Easter 2016 Hot Cross Buns: Get Into The Debates Or Just Enjoy Them?
Mar 21, 2016 06:24 AM EDT | By Anita Valensia
Easter 2016 does not only mark the resurrection of the Lord, but also the beginning of long-awaited Hot Cross Buns.
Commonly rolled out before Good Friday, religious and the nonreligious, enjoy Hot Cross Buns each year - week to Easter - where the seasonal treat's sales are at peak. Whether to add a scoop of ice cream or to top it with melted butter, faithful consumers have their own ways of enjoying the buns. Jamie Oliver has his own indulging method of making the sticky buns and in some countries, bakeries even compete against each other to make the award-winning recipe for these buns.
Behind the such inspiring and iconic seasonal buns, it comes down to the ancient history in AD79. Beneath the ruins of Herculaneum, archeologists found the bun's earliest prototype. In the Middle Ages, Romans and Greeks symbolize the four seasons with the cross that quartered up the buns in the hope to draw evil spirits away.
Laura Mason, the author of The Oxford Companion to Food, wrote about the buns eating ritual in pagan Saxons, honoring Eostre, the goddess of light. This led to the etymological origin of 'Easter'.
┄┄┄┄┄┄┄┄┄┄┄┄┄┄┄┄┄┄┄┄
■ Tasks and exercises ■
(A) Which peoples of the past does the hot cross bun article mention?
(B) In the hot cross bun article, where did archeologists find the bun's earliest prototype?
(C) Duplicate the part of the hot cross bun article starting with "Easter 2016 Hot" and going on through "for these buns.".

■ Dataset entries ■
┄┄┄┄┄┄┄┄┄┄┄┄┄┄┄┄┄┄┄┄
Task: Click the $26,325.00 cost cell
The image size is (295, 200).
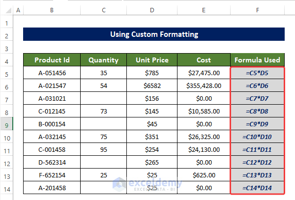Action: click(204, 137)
┄┄┄┄┄┄┄┄┄┄┄┄┄┄┄┄┄┄┄┄
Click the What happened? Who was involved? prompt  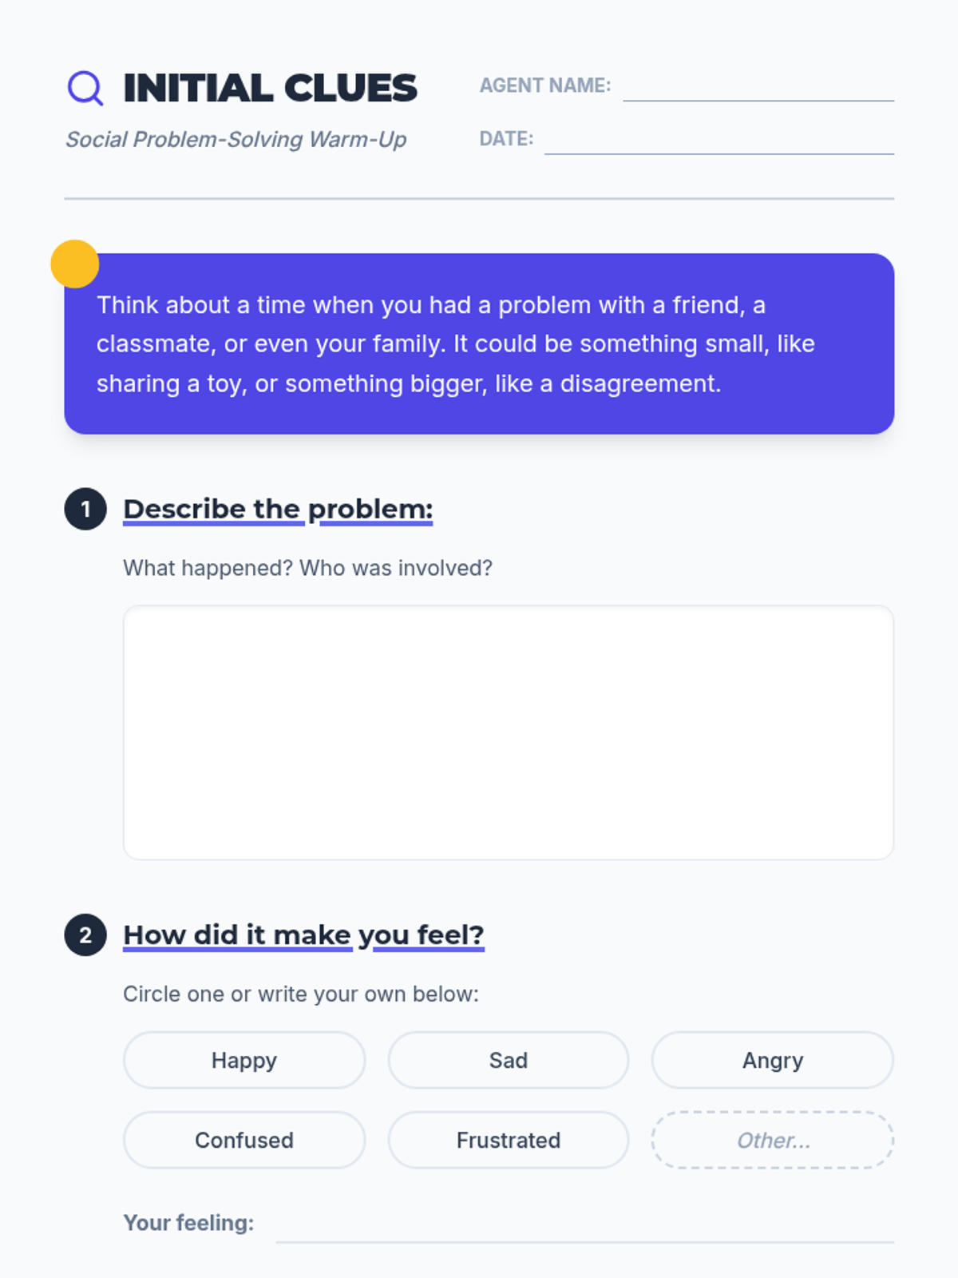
┄┄┄┄┄┄┄┄┄┄┄┄┄┄┄┄┄┄┄┄
■ Per-task outputs ■
(A) Romans, Greeks, pagan Saxons

(B) Beneath the ruins of Herculaneum.

(C)
Easter 2016 Hot Cross Buns: Get Into The Debates Or Just Enjoy Them?
Mar 21, 2016 06:24 AM EDT | By Anita Valensia
Easter 2016 does not only mark the resurrection of the Lord, but also the beginning of long-awaited Hot Cross Buns.
Commonly rolled out before Good Friday, religious and the nonreligious, enjoy Hot Cross Buns each year - week to Easter - where the seasonal treat's sales are at peak. Whether to add a scoop of ice cream or to top it with melted butter, faithful consumers have their own ways of enjoying the buns. Jamie Oliver has his own indulging method of making the sticky buns and in some countries, bakeries even compete against each other to make the award-winning recipe for these buns.